======== Record extracts
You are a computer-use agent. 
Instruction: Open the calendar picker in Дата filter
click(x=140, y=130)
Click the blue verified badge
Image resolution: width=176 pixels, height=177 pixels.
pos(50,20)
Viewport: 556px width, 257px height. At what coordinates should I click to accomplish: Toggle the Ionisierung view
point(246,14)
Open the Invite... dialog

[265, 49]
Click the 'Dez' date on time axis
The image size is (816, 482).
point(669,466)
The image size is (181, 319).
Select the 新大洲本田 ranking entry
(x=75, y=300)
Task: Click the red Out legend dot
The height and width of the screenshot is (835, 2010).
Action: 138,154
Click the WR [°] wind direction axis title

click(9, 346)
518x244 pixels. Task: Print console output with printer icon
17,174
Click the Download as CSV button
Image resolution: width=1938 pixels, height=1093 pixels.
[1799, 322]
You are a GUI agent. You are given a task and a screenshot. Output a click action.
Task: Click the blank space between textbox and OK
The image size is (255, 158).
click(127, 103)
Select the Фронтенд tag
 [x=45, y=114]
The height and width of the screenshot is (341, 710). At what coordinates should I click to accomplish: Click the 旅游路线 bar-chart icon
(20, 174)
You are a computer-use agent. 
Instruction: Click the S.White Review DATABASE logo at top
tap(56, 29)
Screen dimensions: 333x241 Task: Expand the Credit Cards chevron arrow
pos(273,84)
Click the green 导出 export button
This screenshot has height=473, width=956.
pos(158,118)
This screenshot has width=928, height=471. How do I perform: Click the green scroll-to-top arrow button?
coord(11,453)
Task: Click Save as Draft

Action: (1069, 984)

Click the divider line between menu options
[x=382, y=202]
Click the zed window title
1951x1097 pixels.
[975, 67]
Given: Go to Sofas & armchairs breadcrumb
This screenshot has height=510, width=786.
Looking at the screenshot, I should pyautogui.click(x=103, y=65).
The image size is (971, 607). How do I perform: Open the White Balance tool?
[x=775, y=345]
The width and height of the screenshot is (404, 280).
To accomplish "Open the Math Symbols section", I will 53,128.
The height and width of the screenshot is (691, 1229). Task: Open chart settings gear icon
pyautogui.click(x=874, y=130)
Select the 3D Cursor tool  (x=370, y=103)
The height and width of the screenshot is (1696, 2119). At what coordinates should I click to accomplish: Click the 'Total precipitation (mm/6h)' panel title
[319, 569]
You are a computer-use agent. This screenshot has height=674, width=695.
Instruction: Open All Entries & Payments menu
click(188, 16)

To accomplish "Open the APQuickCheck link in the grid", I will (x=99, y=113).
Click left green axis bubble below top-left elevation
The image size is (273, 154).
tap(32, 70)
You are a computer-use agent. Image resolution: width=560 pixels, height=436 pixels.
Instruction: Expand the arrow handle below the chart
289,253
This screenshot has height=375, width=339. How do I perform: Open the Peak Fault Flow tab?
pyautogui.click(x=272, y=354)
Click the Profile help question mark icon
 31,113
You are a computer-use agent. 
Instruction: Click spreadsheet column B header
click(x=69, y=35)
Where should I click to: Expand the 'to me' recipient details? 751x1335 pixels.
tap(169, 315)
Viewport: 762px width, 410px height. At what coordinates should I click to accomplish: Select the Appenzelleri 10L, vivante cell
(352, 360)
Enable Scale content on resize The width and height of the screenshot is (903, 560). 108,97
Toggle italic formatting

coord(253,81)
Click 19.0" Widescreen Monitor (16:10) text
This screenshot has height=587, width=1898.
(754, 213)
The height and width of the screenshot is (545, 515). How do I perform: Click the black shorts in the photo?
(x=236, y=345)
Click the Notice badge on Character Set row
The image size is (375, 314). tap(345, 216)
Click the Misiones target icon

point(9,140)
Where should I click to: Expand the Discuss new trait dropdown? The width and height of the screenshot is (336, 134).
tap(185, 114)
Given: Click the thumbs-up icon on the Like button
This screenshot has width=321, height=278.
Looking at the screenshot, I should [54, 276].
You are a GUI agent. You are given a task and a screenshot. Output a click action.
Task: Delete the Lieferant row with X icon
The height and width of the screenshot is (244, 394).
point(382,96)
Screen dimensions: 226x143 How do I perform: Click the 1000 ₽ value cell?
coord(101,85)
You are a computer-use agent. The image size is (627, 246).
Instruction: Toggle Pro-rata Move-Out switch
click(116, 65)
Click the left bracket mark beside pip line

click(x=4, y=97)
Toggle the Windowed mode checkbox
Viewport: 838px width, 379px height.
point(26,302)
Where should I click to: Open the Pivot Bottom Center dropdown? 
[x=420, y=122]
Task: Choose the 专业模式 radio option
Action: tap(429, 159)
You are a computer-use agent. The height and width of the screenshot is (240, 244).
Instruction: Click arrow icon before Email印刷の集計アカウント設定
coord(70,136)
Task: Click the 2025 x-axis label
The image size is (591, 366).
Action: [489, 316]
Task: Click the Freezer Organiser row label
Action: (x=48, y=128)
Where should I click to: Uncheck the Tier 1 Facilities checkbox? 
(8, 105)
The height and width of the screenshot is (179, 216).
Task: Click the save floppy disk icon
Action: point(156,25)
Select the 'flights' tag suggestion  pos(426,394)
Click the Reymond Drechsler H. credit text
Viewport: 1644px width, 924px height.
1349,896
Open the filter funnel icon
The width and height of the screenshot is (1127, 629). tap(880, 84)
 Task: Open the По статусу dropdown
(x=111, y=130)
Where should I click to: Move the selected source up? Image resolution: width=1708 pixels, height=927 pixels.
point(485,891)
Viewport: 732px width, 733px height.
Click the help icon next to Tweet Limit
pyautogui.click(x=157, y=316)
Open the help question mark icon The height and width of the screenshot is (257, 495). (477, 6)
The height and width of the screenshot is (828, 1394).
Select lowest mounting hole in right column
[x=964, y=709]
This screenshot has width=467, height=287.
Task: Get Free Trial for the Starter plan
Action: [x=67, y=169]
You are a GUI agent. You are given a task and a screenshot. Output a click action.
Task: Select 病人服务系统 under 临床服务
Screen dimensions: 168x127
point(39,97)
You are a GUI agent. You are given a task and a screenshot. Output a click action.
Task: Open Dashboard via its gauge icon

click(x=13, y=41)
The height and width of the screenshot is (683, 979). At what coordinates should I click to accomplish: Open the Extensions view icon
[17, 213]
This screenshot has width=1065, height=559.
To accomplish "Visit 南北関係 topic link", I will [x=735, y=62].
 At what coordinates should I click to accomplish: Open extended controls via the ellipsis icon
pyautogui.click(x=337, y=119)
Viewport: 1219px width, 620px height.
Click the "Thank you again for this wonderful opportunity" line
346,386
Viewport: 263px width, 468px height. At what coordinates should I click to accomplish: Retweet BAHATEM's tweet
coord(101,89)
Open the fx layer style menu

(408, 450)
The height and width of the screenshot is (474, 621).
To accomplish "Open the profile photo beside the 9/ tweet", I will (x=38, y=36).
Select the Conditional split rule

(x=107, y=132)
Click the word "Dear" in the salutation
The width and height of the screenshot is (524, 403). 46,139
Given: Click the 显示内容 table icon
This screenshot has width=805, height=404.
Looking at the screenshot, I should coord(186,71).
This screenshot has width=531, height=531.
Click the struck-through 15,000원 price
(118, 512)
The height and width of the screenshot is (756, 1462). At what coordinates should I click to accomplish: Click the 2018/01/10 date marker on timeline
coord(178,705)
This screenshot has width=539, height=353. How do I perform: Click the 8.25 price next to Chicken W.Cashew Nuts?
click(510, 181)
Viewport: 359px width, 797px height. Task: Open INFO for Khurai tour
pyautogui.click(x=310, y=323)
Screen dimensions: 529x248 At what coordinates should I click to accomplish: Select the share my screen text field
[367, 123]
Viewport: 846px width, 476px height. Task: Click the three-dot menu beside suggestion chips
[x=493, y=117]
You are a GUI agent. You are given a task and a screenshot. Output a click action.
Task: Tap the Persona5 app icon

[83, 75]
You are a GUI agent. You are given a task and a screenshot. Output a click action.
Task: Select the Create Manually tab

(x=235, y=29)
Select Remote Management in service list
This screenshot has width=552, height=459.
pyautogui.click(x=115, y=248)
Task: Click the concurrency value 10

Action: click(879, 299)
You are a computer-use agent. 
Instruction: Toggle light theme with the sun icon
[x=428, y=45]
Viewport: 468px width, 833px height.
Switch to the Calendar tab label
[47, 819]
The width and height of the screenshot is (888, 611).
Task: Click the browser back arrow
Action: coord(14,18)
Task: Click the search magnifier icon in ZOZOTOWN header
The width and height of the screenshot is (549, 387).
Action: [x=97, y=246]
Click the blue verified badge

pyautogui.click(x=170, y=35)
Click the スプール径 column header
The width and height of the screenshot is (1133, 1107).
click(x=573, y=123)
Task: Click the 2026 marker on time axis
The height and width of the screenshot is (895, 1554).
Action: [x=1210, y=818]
================
Task to complete:
Give the lines from the one containing "will (x=99, y=113)." through the one containing "tap(169, 315)" as a JSON list of strings, one string per line, with blank lines omitted.

Completed exercise:
[
  "To accomplish \"Open the APQuickCheck link in the grid\", I will (x=99, y=113).",
  "Click left green axis bubble below top-left elevation",
  "The image size is (273, 154).",
  "tap(32, 70)",
  "You are a computer-use agent. Image resolution: width=560 pixels, height=436 pixels.",
  "Instruction: Expand the arrow handle below the chart",
  "289,253",
  "This screenshot has height=375, width=339. How do I perform: Open the Peak Fault Flow tab?",
  "pyautogui.click(x=272, y=354)",
  "Click the Profile help question mark icon",
  " 31,113",
  "You are a computer-use agent. ",
  "Instruction: Click spreadsheet column B header",
  "click(x=69, y=35)",
  "Where should I click to: Expand the 'to me' recipient details? 751x1335 pixels.",
  "tap(169, 315)"
]